**Exercise goal:** Copy the portion of the passage about the supercomputing prize from "The Cray XT5" to "of Cray Inc.", keeping every word and mark the same.

A team led by Thomas Schulthess of the U.S.
Department of Energy's Oak Ridge National Laboratory received the prestigious
2008 Association for Computing Machinery (ACM) Gordon Bell Prize Thursday after
attaining the fastest performance ever in a scientific supercomputing application.

The Cray XT5 Jaguar has attained the fastest performance ever in a scientific supercomputing application.
Schulthess is group leader of ORNL's Computational Materials Science Group
and recently accepted a position as director of the Swiss National Supercomputing
Center at Manno, an institution of ETH Zurich. He and colleagues Thomas Maier,
Michael Summers and Gonzalo Alvarez, all of ORNL, achieved 1.352 quadrillion
calculations a second--or 1.352 petaflops--on ORNL's Cray XT Jaguar supercomputer
with a simulation of superconductors, or materials that conduct electricity
without resistance. By modifying the algorithms and software design of its DCA++
code to maximize speed without sacrificing accuracy, the team was able to boost
performance tenfold with the help of John Levesque and Jeff Larkin of Cray Inc.

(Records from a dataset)

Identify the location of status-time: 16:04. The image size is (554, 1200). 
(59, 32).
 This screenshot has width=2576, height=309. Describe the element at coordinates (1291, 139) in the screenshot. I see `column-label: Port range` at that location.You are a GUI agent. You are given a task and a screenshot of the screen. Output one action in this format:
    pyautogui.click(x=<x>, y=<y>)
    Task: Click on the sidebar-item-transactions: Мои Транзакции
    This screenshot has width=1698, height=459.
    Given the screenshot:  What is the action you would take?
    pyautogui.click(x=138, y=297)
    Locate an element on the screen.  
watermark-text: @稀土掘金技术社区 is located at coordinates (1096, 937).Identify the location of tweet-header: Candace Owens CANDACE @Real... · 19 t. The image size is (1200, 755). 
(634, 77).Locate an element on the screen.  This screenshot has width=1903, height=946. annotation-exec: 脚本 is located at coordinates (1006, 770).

**Written solution:**
The Cray XT5 Jaguar has attained the fastest performance ever in a scientific supercomputing application.
Schulthess is group leader of ORNL's Computational Materials Science Group
and recently accepted a position as director of the Swiss National Supercomputing
Center at Manno, an institution of ETH Zurich. He and colleagues Thomas Maier,
Michael Summers and Gonzalo Alvarez, all of ORNL, achieved 1.352 quadrillion
calculations a second--or 1.352 petaflops--on ORNL's Cray XT Jaguar supercomputer
with a simulation of superconductors, or materials that conduct electricity
without resistance. By modifying the algorithms and software design of its DCA++
code to maximize speed without sacrificing accuracy, the team was able to boost
performance tenfold with the help of John Levesque and Jeff Larkin of Cray Inc.